Begegnung mit Flüchtlingen und Bedürftigen
Bei seiner Ukraine-Reise wurde der Bischof von Vertretern der Caritas und der der Diözesanstelle Weltkirche begleitet. Gemeinsam besuchten sie etwa ein Haus der Caritas mit Beratungsangeboten wie Rechtshilfe und psychologische Hilfen, Spielräumen für Kinder, einer Kleiderkammer und einer „Barmherzigkeitsküche“, die täglich 870 Mahlzeiten an Geflüchtete und Bedürftige ausgibt. Bei einem Treffpunkt des Malteserhilfsdienstes erlebte die Delegation besonders berührende Momente im Gespräch mit einer Gruppe geflüchteter Frauen aus dem Osten und Norden der Ukraine:
„Das ist natürlich berührend und bedrückend zugleich, zu hören, was die Frauen berichtet haben von ihren Schicksalen: Dass sie ihre Männer verloren haben oder in Angst sind um die Männer an der Front. Vieles ist mehr zu erahnen von dem, was hinter dem noch alles steht, was sie gesagt haben. Und gleichzeitig war doch spürbar der Versuch, in aller Dramatik irgendwie eine Normalität herzustellen, also irgendwie das Leben zu leben."

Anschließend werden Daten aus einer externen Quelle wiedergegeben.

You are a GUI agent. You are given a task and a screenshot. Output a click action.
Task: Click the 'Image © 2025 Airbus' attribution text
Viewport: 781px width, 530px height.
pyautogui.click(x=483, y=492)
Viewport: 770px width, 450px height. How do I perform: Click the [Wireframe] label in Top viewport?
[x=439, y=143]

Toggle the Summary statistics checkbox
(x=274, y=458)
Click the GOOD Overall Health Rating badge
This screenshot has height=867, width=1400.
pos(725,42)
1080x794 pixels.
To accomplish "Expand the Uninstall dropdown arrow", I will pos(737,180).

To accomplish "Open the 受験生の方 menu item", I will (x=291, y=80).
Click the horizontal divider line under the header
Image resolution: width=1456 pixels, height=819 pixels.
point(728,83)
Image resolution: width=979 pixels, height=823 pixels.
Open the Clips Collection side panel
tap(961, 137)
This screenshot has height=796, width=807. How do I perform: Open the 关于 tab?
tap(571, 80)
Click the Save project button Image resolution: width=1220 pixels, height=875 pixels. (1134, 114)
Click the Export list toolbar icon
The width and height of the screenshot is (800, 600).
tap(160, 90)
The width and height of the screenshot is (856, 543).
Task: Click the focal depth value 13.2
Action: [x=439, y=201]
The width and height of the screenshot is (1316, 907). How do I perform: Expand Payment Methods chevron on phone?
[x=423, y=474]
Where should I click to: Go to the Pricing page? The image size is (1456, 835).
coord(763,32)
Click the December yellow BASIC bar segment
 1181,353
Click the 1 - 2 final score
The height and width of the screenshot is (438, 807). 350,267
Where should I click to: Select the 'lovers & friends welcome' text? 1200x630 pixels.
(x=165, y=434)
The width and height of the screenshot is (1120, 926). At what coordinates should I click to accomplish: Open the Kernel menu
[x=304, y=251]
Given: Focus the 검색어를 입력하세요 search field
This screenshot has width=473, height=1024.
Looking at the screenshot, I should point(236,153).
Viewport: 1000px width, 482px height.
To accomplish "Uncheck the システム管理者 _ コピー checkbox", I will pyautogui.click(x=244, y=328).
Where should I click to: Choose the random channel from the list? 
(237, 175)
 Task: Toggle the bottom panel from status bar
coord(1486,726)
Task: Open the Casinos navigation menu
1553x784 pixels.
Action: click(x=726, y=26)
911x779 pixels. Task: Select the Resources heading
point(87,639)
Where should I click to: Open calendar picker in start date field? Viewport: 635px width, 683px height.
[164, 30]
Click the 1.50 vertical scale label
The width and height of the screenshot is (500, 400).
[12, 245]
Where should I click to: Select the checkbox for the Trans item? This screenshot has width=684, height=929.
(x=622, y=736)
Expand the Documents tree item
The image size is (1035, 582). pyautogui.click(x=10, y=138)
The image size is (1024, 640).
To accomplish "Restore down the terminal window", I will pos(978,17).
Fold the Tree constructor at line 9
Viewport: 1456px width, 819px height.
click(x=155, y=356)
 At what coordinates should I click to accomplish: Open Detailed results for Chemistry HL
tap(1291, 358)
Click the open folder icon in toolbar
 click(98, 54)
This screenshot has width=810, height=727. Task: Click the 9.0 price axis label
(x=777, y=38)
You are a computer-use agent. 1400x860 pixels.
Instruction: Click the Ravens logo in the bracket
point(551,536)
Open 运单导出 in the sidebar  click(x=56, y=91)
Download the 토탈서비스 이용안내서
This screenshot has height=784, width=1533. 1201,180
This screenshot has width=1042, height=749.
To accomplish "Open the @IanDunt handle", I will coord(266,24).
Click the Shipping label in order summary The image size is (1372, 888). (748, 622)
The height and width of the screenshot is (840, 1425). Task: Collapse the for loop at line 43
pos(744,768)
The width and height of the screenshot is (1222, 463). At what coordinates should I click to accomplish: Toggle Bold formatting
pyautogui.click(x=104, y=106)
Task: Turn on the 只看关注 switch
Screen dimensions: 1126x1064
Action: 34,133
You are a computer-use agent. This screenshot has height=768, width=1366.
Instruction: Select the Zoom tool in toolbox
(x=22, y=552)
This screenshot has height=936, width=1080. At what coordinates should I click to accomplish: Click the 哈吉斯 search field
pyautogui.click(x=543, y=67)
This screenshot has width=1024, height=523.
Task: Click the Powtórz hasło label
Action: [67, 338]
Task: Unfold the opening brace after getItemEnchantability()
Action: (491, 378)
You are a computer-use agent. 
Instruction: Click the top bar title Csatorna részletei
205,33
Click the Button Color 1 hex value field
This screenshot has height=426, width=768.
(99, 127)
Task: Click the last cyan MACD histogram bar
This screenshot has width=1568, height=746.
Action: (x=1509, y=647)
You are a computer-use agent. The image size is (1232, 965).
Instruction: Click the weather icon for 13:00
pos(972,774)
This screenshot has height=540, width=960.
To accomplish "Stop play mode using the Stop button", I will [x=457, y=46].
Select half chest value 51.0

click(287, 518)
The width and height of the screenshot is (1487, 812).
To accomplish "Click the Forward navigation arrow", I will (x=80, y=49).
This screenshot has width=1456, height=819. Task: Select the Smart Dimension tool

70 Prozent der Binnenvertriebenen privat beherbergt
Für die Einheimischen ist die Unterbringung und Versorgung der vielen Binnenflüchtlinge aus dem ganzen Land eine große Kraftanstrengung. Ivano-Frankivsk, eine Stadt mit 200.000 Einwohnern, beherbergt derzeit zusätzlich 50.000 Geflüchtete – 70 Prozent von ihnen sind privat untergebracht. Caritas, die Malteser und weitere Helfer sind auf vielfältige Weise aktiv, um in der Kooperation mit den staatlichen Stellen zu helfen. Für die Frauen gibt es zum Beispiel Gesprächsangebote, während ihre Kinder mit spielerischen Angeboten betreut werden, die ihnen helfen sollen, ihre schlimmen Erfahrungen zu verarbeiten:
„Wir kamen mit einer Kinder- und Jugendgruppe zusammen, in einem sogenannten kinderfreundlichen Raum, den die Caritas der Diözese eingerichtet hat. Dieser Raum ist eine Art Spielforum für Kinder und Jugendliche, die da gesungen haben, die Spiele gemacht haben. Es gibt irgendwie einen Kontrast nach meiner Wahrnehmung: Wenn man die Gesichter der Kinder sieht, kann man ahnen, was sie durchgemacht haben. Auf der anderen Seite ist da aber natürlich die Lebendigkeit, die bei Kindern und Jugendlichen da ist, wenn die miteinander zu tun haben."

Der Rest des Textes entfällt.